Restate the entries below verbatim.
-- GIVEN RECORDS follows --
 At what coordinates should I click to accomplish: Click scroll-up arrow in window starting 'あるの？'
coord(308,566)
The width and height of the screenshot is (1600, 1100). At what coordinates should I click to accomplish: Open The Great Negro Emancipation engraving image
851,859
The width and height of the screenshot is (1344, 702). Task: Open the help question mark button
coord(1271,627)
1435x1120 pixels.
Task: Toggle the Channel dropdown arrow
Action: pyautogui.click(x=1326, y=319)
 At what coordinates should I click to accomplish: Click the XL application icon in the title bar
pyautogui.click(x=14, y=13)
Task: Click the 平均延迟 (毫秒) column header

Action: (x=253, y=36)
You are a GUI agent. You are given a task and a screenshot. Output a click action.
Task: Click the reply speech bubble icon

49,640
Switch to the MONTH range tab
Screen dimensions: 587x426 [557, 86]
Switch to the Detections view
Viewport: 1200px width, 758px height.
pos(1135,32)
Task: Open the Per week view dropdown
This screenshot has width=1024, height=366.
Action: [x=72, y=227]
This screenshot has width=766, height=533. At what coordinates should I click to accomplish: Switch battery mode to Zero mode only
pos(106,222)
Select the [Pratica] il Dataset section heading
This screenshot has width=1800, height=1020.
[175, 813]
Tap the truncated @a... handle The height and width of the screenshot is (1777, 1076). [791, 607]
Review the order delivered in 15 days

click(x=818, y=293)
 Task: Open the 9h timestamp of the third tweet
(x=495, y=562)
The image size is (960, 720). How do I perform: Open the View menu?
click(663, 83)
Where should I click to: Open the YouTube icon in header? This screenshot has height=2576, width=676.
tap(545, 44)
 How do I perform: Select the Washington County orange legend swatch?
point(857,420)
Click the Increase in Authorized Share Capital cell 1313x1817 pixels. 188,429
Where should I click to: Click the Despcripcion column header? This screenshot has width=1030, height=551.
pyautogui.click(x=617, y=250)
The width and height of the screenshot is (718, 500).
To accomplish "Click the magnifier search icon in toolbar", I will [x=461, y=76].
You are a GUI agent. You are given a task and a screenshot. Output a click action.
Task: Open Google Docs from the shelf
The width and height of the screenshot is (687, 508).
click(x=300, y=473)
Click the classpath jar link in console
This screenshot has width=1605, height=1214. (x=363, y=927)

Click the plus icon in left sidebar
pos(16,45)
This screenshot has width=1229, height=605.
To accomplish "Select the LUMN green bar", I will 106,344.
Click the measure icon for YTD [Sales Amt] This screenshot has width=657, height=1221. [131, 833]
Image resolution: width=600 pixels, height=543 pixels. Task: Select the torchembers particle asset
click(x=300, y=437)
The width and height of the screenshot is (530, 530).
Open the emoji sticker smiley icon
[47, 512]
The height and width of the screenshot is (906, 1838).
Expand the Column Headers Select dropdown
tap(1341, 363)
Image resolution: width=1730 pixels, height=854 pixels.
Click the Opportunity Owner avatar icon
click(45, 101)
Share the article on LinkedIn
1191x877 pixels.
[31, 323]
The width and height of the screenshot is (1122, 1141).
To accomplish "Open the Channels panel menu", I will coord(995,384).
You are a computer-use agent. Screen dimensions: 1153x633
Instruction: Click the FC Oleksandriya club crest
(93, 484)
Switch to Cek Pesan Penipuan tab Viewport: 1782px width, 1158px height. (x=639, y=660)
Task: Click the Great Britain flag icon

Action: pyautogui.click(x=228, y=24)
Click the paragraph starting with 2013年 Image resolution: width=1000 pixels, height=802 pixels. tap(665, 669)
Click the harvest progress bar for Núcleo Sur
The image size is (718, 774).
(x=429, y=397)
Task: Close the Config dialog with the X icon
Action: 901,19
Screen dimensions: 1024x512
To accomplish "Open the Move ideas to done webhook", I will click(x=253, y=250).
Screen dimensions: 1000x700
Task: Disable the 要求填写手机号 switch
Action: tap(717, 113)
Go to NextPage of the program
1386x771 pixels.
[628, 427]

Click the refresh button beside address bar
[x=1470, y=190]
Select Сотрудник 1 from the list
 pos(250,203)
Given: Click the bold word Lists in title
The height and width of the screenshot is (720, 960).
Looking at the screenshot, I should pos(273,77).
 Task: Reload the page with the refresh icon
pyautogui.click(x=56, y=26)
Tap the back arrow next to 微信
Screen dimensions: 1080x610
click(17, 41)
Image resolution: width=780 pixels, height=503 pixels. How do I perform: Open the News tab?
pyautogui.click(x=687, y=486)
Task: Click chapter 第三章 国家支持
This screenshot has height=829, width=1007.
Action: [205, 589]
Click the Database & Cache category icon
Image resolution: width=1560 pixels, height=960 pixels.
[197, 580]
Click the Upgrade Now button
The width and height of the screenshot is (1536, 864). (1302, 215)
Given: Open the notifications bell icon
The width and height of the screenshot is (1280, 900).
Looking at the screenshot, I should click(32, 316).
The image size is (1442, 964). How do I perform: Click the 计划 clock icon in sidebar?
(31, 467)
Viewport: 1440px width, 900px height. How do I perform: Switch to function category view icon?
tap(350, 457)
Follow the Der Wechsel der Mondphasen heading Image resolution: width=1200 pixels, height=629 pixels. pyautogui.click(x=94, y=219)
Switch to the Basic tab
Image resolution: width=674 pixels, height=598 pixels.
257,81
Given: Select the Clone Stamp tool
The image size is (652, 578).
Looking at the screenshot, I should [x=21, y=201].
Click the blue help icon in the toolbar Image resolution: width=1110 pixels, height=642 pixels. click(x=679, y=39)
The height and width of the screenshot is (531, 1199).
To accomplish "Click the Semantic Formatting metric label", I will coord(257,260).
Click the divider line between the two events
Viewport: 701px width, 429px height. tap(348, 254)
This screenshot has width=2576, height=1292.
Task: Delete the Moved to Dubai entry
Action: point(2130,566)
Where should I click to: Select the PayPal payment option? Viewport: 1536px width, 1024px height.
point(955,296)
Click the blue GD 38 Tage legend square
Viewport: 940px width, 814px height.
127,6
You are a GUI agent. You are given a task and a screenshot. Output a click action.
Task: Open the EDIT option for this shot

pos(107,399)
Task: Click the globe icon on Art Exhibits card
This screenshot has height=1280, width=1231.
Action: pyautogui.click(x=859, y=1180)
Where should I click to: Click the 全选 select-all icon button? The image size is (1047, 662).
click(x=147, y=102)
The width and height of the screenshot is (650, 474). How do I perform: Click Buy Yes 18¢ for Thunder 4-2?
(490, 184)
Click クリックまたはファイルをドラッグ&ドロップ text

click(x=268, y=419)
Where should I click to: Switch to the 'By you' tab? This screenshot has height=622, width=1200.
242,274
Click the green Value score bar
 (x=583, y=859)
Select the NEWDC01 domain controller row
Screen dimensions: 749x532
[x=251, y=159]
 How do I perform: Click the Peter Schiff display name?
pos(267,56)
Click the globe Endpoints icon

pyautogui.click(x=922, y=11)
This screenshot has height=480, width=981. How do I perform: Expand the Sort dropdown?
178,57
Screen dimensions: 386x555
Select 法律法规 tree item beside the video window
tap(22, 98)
-- GIVEN RECORDS concluded --
● **ANSWER TO THIS TASK**
 At what coordinates should I click to accomplish: Click scroll-up arrow in window starting 'あるの？'
coord(308,566)
The width and height of the screenshot is (1600, 1100). At what coordinates should I click to accomplish: Open The Great Negro Emancipation engraving image
851,859
The width and height of the screenshot is (1344, 702). Task: Open the help question mark button
coord(1271,627)
1435x1120 pixels.
Task: Toggle the Channel dropdown arrow
Action: pyautogui.click(x=1326, y=319)
 At what coordinates should I click to accomplish: Click the XL application icon in the title bar
pyautogui.click(x=14, y=13)
Task: Click the 平均延迟 (毫秒) column header

Action: (x=253, y=36)
You are a GUI agent. You are given a task and a screenshot. Output a click action.
Task: Click the reply speech bubble icon

49,640
Switch to the MONTH range tab
Screen dimensions: 587x426 [557, 86]
Switch to the Detections view
Viewport: 1200px width, 758px height.
pos(1135,32)
Task: Open the Per week view dropdown
This screenshot has width=1024, height=366.
Action: [x=72, y=227]
This screenshot has width=766, height=533. At what coordinates should I click to accomplish: Switch battery mode to Zero mode only
pos(106,222)
Select the [Pratica] il Dataset section heading
This screenshot has width=1800, height=1020.
[175, 813]
Tap the truncated @a... handle The height and width of the screenshot is (1777, 1076). [791, 607]
Review the order delivered in 15 days

click(x=818, y=293)
 Task: Open the 9h timestamp of the third tweet
(x=495, y=562)
The image size is (960, 720). How do I perform: Open the View menu?
click(663, 83)
Where should I click to: Open the YouTube icon in header? This screenshot has height=2576, width=676.
tap(545, 44)
 How do I perform: Select the Washington County orange legend swatch?
point(857,420)
Click the Increase in Authorized Share Capital cell 1313x1817 pixels. 188,429
Where should I click to: Click the Despcripcion column header? This screenshot has width=1030, height=551.
pyautogui.click(x=617, y=250)
The width and height of the screenshot is (718, 500).
To accomplish "Click the magnifier search icon in toolbar", I will [x=461, y=76].
You are a GUI agent. You are given a task and a screenshot. Output a click action.
Task: Open Google Docs from the shelf
The width and height of the screenshot is (687, 508).
click(x=300, y=473)
Click the classpath jar link in console
This screenshot has width=1605, height=1214. (x=363, y=927)

Click the plus icon in left sidebar
pos(16,45)
This screenshot has width=1229, height=605.
To accomplish "Select the LUMN green bar", I will 106,344.
Click the measure icon for YTD [Sales Amt] This screenshot has width=657, height=1221. [131, 833]
Image resolution: width=600 pixels, height=543 pixels. Task: Select the torchembers particle asset
click(x=300, y=437)
The width and height of the screenshot is (530, 530).
Open the emoji sticker smiley icon
[47, 512]
The height and width of the screenshot is (906, 1838).
Expand the Column Headers Select dropdown
tap(1341, 363)
Image resolution: width=1730 pixels, height=854 pixels.
Click the Opportunity Owner avatar icon
click(45, 101)
Share the article on LinkedIn
1191x877 pixels.
[31, 323]
The width and height of the screenshot is (1122, 1141).
To accomplish "Open the Channels panel menu", I will coord(995,384).
You are a computer-use agent. Screen dimensions: 1153x633
Instruction: Click the FC Oleksandriya club crest
(93, 484)
Switch to Cek Pesan Penipuan tab Viewport: 1782px width, 1158px height. (x=639, y=660)
Task: Click the Great Britain flag icon

Action: pyautogui.click(x=228, y=24)
Click the paragraph starting with 2013年 Image resolution: width=1000 pixels, height=802 pixels. tap(665, 669)
Click the harvest progress bar for Núcleo Sur
The image size is (718, 774).
(x=429, y=397)
Task: Close the Config dialog with the X icon
Action: 901,19
Screen dimensions: 1024x512
To accomplish "Open the Move ideas to done webhook", I will click(x=253, y=250).
Screen dimensions: 1000x700
Task: Disable the 要求填写手机号 switch
Action: tap(717, 113)
Go to NextPage of the program
1386x771 pixels.
[628, 427]

Click the refresh button beside address bar
[x=1470, y=190]
Select Сотрудник 1 from the list
 pos(250,203)
Given: Click the bold word Lists in title
The height and width of the screenshot is (720, 960).
Looking at the screenshot, I should pos(273,77).
 Task: Reload the page with the refresh icon
pyautogui.click(x=56, y=26)
Tap the back arrow next to 微信
Screen dimensions: 1080x610
click(17, 41)
Image resolution: width=780 pixels, height=503 pixels. How do I perform: Open the News tab?
pyautogui.click(x=687, y=486)
Task: Click chapter 第三章 国家支持
This screenshot has height=829, width=1007.
Action: [205, 589]
Click the Database & Cache category icon
Image resolution: width=1560 pixels, height=960 pixels.
[197, 580]
Click the Upgrade Now button
The width and height of the screenshot is (1536, 864). (1302, 215)
Given: Open the notifications bell icon
The width and height of the screenshot is (1280, 900).
Looking at the screenshot, I should click(32, 316).
The image size is (1442, 964). How do I perform: Click the 计划 clock icon in sidebar?
(31, 467)
Viewport: 1440px width, 900px height. How do I perform: Switch to function category view icon?
tap(350, 457)
Follow the Der Wechsel der Mondphasen heading Image resolution: width=1200 pixels, height=629 pixels. pyautogui.click(x=94, y=219)
Switch to the Basic tab
Image resolution: width=674 pixels, height=598 pixels.
257,81
Given: Select the Clone Stamp tool
The image size is (652, 578).
Looking at the screenshot, I should [x=21, y=201].
Click the blue help icon in the toolbar Image resolution: width=1110 pixels, height=642 pixels. click(x=679, y=39)
The height and width of the screenshot is (531, 1199).
To accomplish "Click the Semantic Formatting metric label", I will coord(257,260).
Click the divider line between the two events
Viewport: 701px width, 429px height. tap(348, 254)
This screenshot has width=2576, height=1292.
Task: Delete the Moved to Dubai entry
Action: point(2130,566)
Where should I click to: Select the PayPal payment option? Viewport: 1536px width, 1024px height.
point(955,296)
Click the blue GD 38 Tage legend square
Viewport: 940px width, 814px height.
127,6
You are a GUI agent. You are given a task and a screenshot. Output a click action.
Task: Open the EDIT option for this shot

pos(107,399)
Task: Click the globe icon on Art Exhibits card
This screenshot has height=1280, width=1231.
Action: pyautogui.click(x=859, y=1180)
Where should I click to: Click the 全选 select-all icon button? The image size is (1047, 662).
click(x=147, y=102)
The width and height of the screenshot is (650, 474). How do I perform: Click Buy Yes 18¢ for Thunder 4-2?
(490, 184)
Click クリックまたはファイルをドラッグ&ドロップ text

click(x=268, y=419)
Where should I click to: Switch to the 'By you' tab? This screenshot has height=622, width=1200.
242,274
Click the green Value score bar
 (x=583, y=859)
Select the NEWDC01 domain controller row
Screen dimensions: 749x532
[x=251, y=159]
 How do I perform: Click the Peter Schiff display name?
pos(267,56)
Click the globe Endpoints icon

pyautogui.click(x=922, y=11)
This screenshot has height=480, width=981. How do I perform: Expand the Sort dropdown?
178,57
Screen dimensions: 386x555
Select 法律法规 tree item beside the video window
tap(22, 98)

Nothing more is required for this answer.